24:04N 26:36'W

Madeleine and Martin
Fri 14 Dec 2012 11:01
2000 11th December. Day 2.  Just recovering from the shock of seeing the stars for the first time on this passage. They are dangerously close, brighter and more profuse than seems possible. The panoply is quite beyond comprehension but I can tell you that someone has worked very hard on Orion’s Belt. Down at sea level things are a bit different. We have not seen another vessel since leaving the coast of Tenerife. We made a slow start but from noon today the wind has settled in the North and we are making steady progress to the South West.

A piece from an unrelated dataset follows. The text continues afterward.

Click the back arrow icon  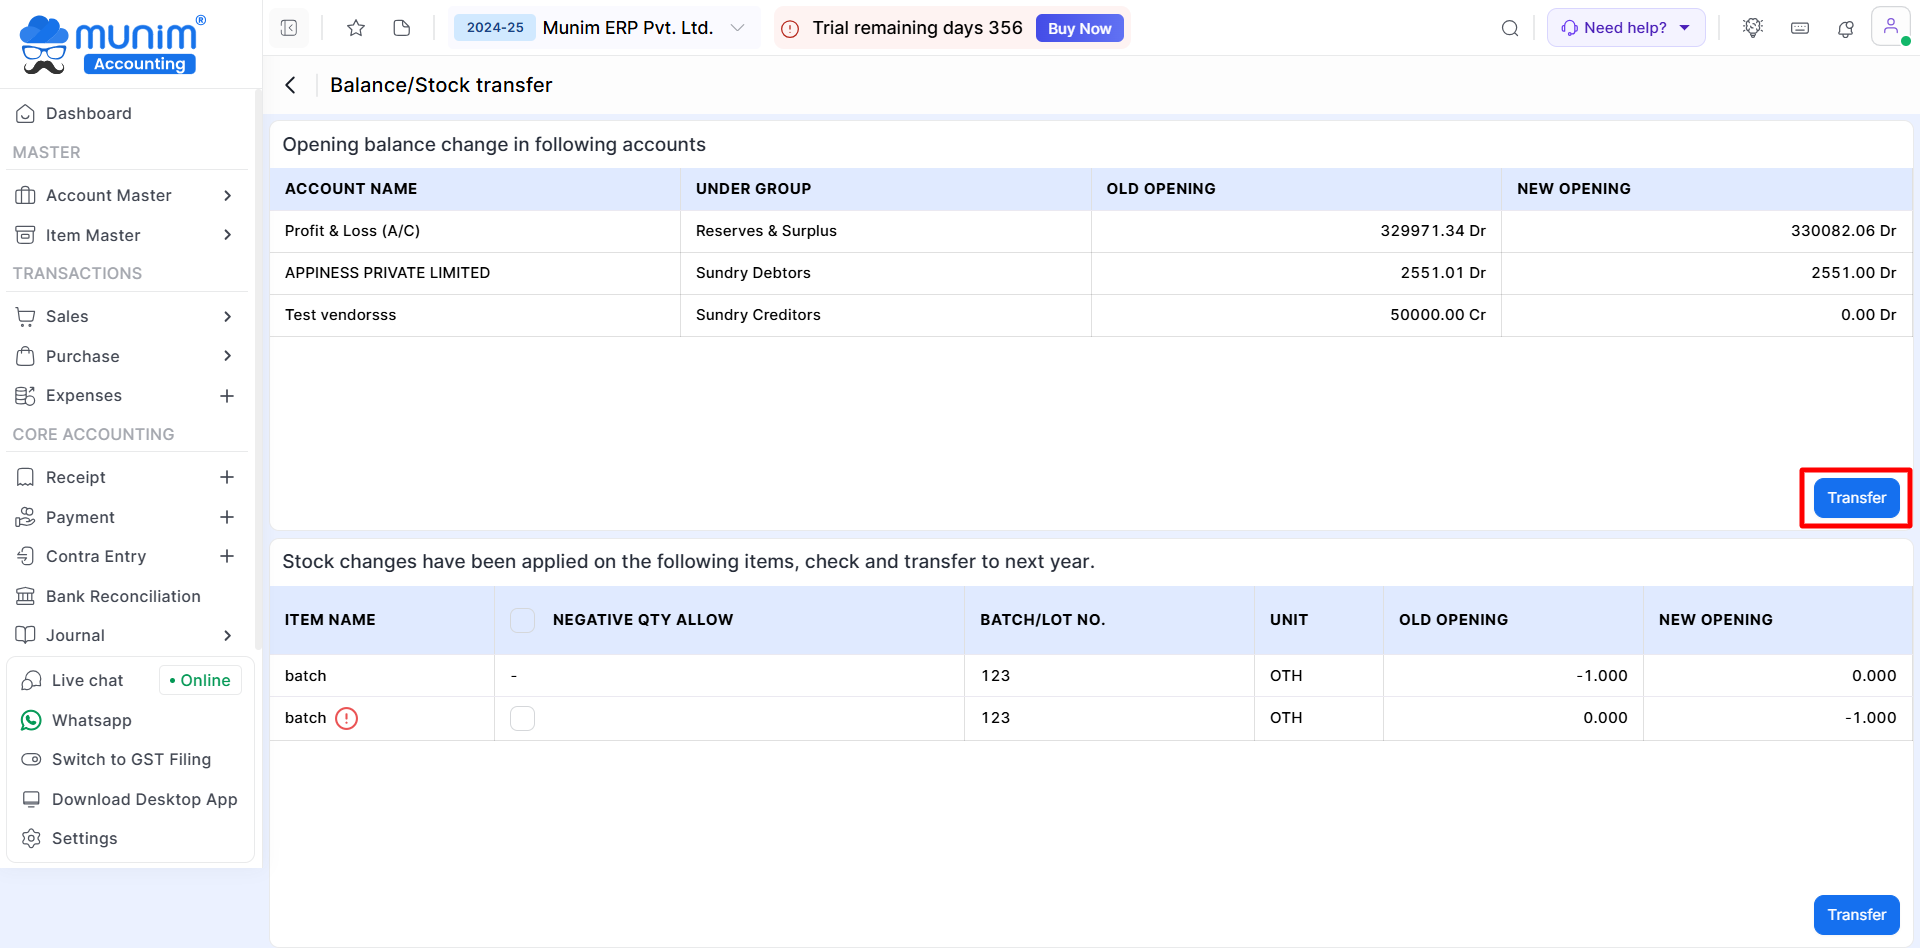(291, 85)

2000 12th December Day 3. Bit of a tough day at the office. Wind generally from the North East but over a 60 degree range and blowing variously 4, 5 and 6. Now reefed down for the night but still making 7 to 8 knot. Noon to noon run 183 nm – generally in the right direction. As usual sleeping soundly is a problem this early in a passage. Two broken nights soon uses up the harbour sleep bank. Three or four porpoises dropped in for a chat after lunch; apparently they’re entered for the 2012/13 winter Atlantic synchronised swim competition. They gave a preview of their twin jumps and the old “three under the bow” routine. We have now seen a cargo ship en route Rotterdam and another yacht at a distance. Don’t know what he’s doing out here – must be mad!

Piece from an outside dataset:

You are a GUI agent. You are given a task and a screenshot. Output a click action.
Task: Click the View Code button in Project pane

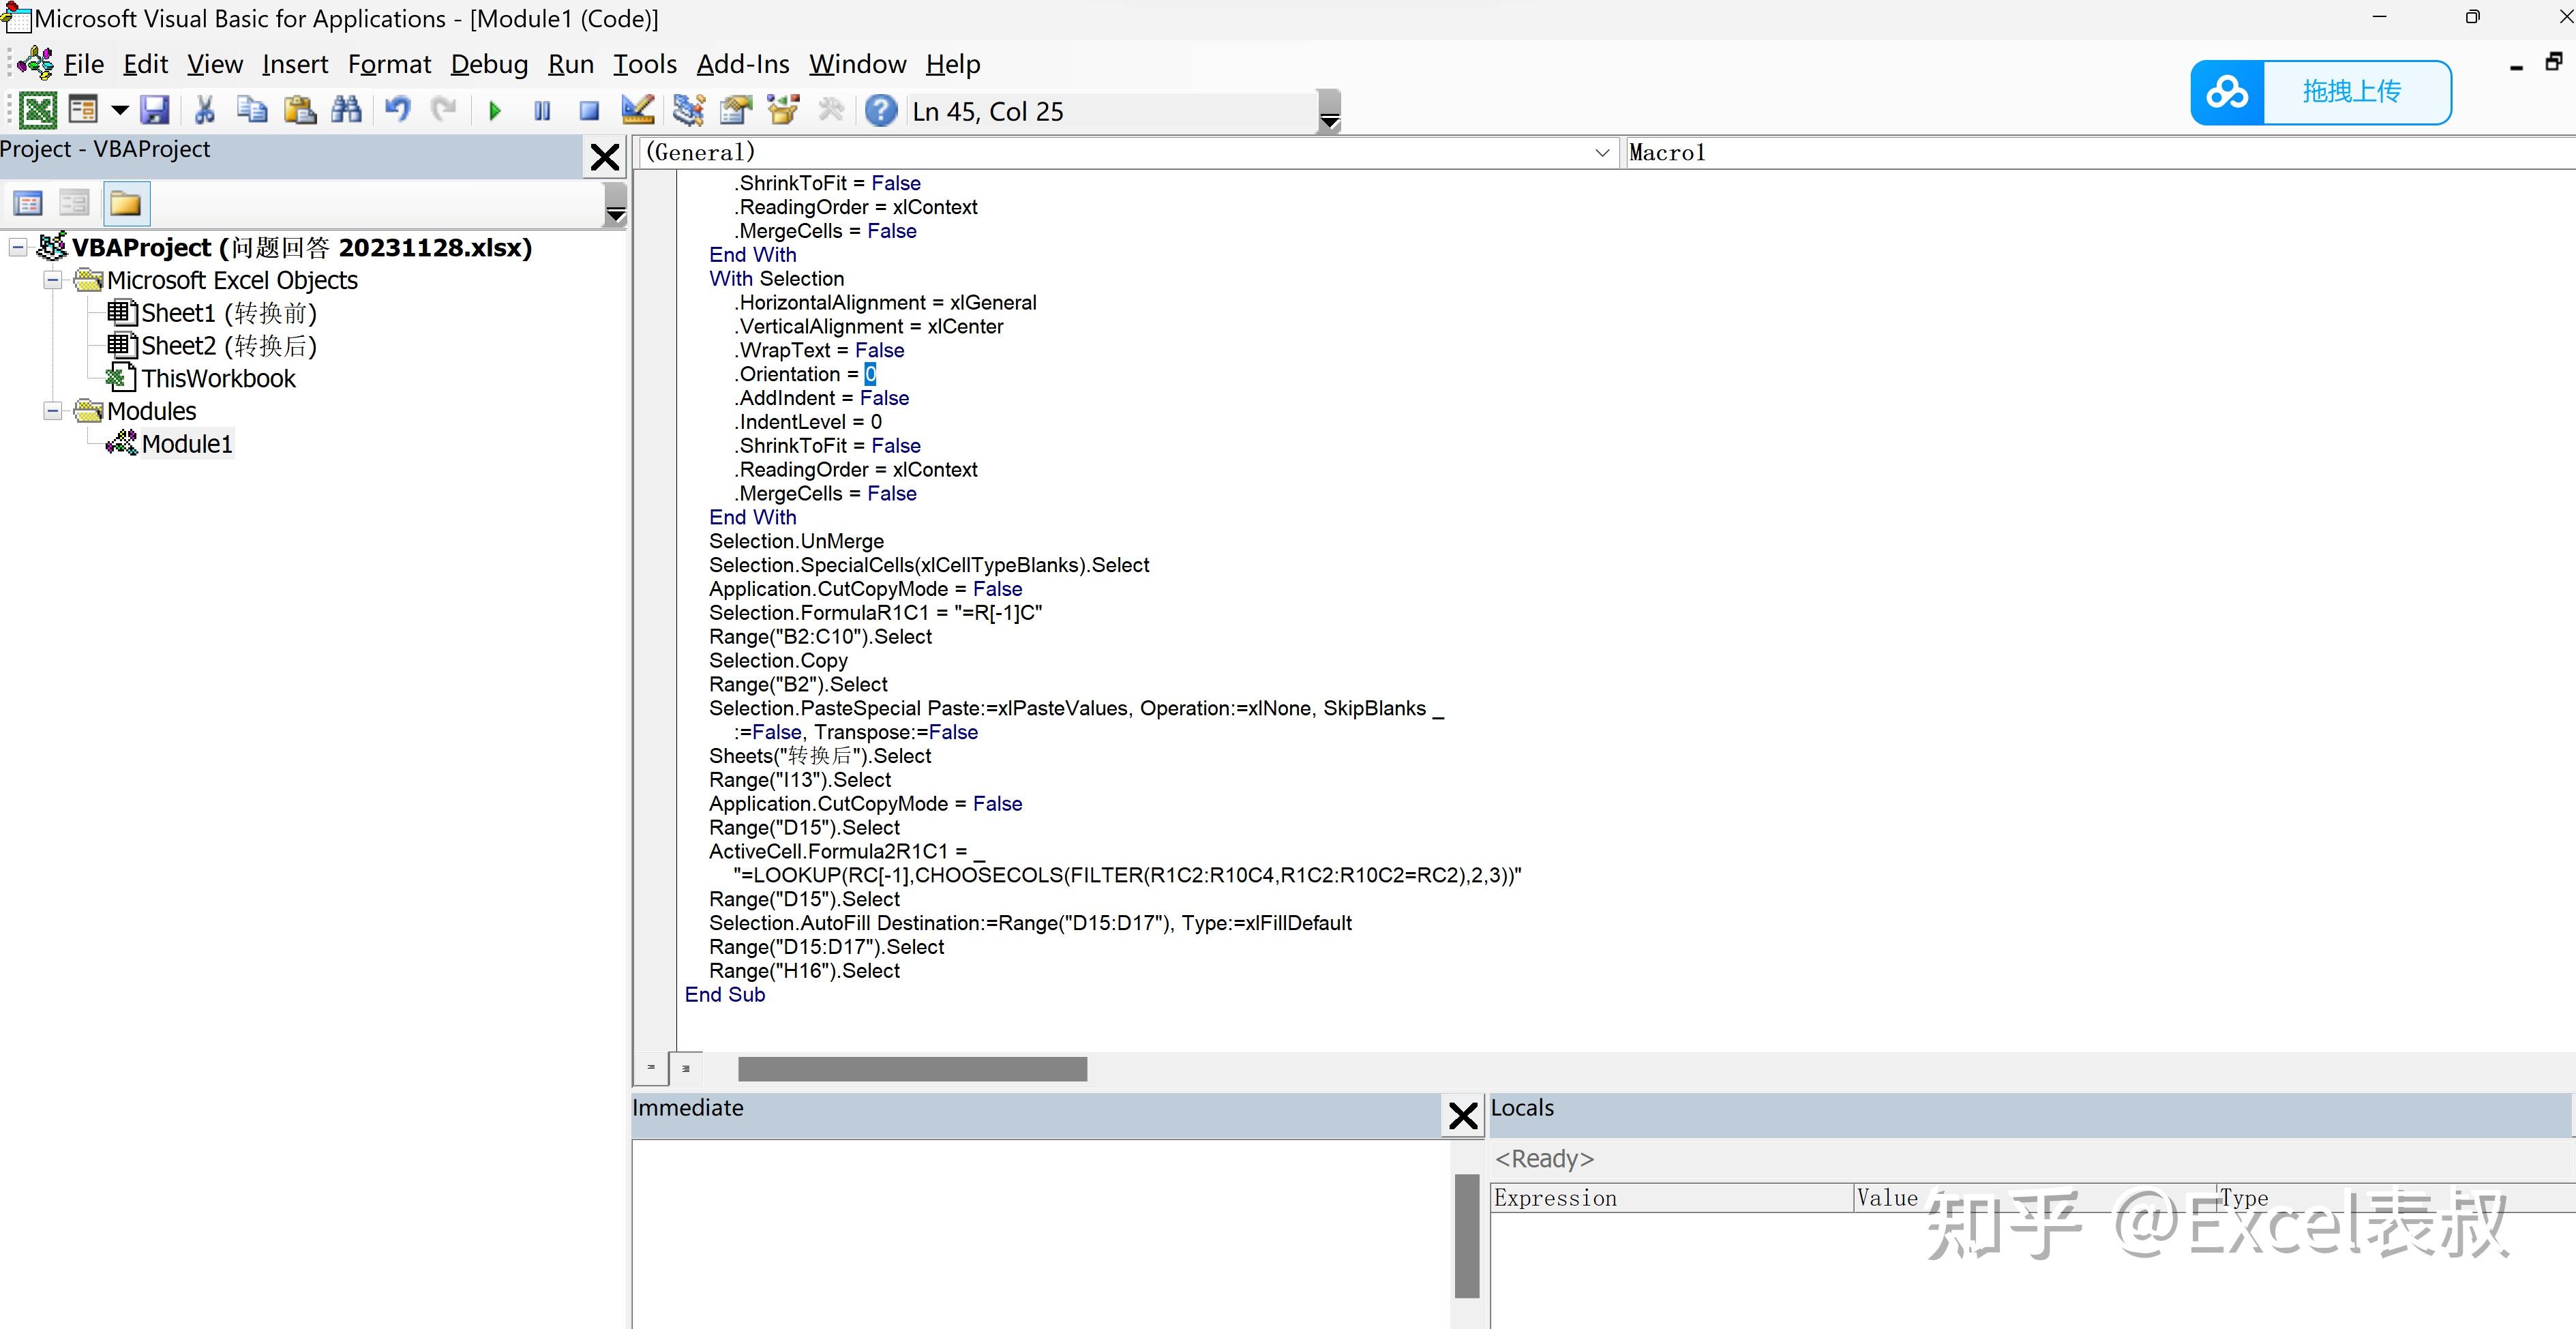point(28,204)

2200 13th December Day 4. A poor night but a lovely day, a good chunk of which was spent sleeping. Noon to noon 176. And then we put the clock back one hour for the new time zone having crossed longitude 22 degrees 30’W during the previous day. Why 22 degrees 30’? Well a maritime time zone is 07 degrees 30’ either side of a meridian which occurs every 15 degrees 00’ (360/24). The prime meridian (00:00 – the place to start counting from) runs through Greenwich, hence GMT (or UTC if you buy French cars). So 07 degrees 30’W plus 15 degrees 00W is 22 degrees 30’W. Come to think of it we should have put the clock back at 07 degrees 30’W but we didn’t because Tenerife is in the International (i.e. Political) Time Zone Zulu and is therefore on GMT. Having missed a time zone we will be an hour out for the rest of this trip. So will we be an hour late everywhere (no change there then) or an hour early everywhere (oh ssoooo embarrassing)? Answers in a bottle to – where else; 37 degrees 30’W of course.